I think it’s worth talking to him out of a session setting to ask him why he’s playing like that, and asking him if he’d be willing to tone it back for the rest of the group’s enjoyment (since really, I imagine all of you are hanging out together to have fun).
Having everyone on-board is the best way forward for the group dynamic, I think, rather than punishing the Thief with harsh in-world consequences for a flubbed greedy roll that derails the whole party’s progress and/or seeds rancor between players against the Thief, or you and that particular player. Which is not to say you can’t kick back occasionally–if he’s trying to burn npc goodwill and risking mechanical failure that often, if falls upon you as the DM to incur a proportional response. NPCs can remember his poor behavior and use it against him as a soft or hard move going forward, to boot.

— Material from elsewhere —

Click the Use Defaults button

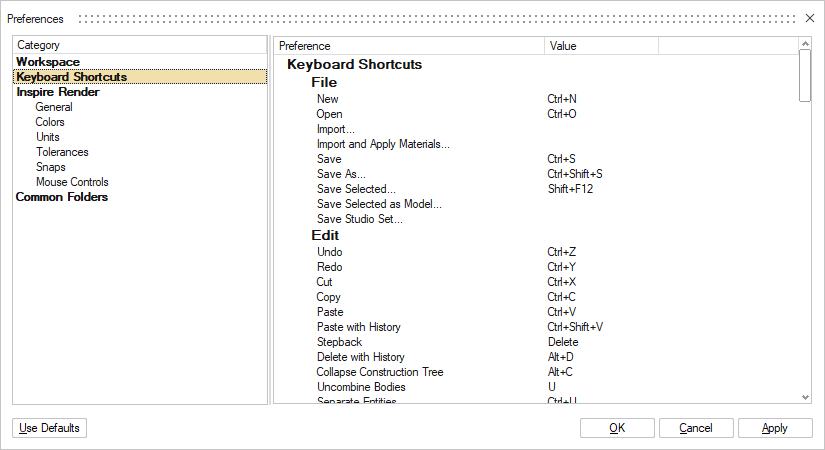click(49, 428)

Another opportunity is present few opportunities for thievery. Lead the party away from cities on a long quest into wilderness, perhaps, and/or an extended dungeon crawl, or a continent-spanning chase where time is of the essence. Tie up your party with higher priority threats and present fewer stealable options. Fight uncaring automata who carry nothing of value on them. Introduce them to a society that has transcended the need for worldly possessions, whether through worldview or magical ability to create a post-scarcity whatever they need–or who subsist on temporary, impermanent or otherwise transitory magical creations.

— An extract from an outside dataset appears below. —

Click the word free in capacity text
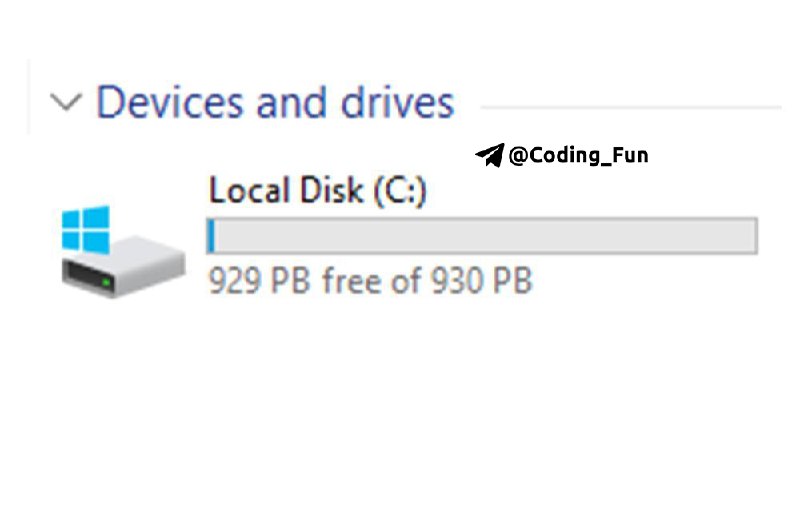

Or, if the Thief isn’t playing along after you ask them nicely, have them steal a cursed item they can’t get rid of/that causes mechanical disadvantage/that clutters their inventory with extra weight. This is the asshole move, but damn does it sound like it would be satisfying.
The soft “don’t give opportunities to steal” and hard “be a hardline consequence-pushing asshole GM” are coping mechanisms that don’t address the underlying issue, though, honestly. Open communication with the player, whether behind the scenes or with the entire group (say, if everyone feels that this is an issue) is the most likely way to deal with the root underlying issue of “hey man, this is making the game quite a bit less fun for the rest of us.”
If you present your concerns and he blows them off like “hey, I’m just gonna play my character like I want to!” you’ve, uh, learned that he’s not so much roleplaying his selfish and inconsiderate character as living out a power fantasy he wishes he could do in real life. Which is a bit harsh of a condemnation of his character, perhaps, but… why even play a group game that requires so much personal, emotional and time investment from every member without considering the group experience, my dude?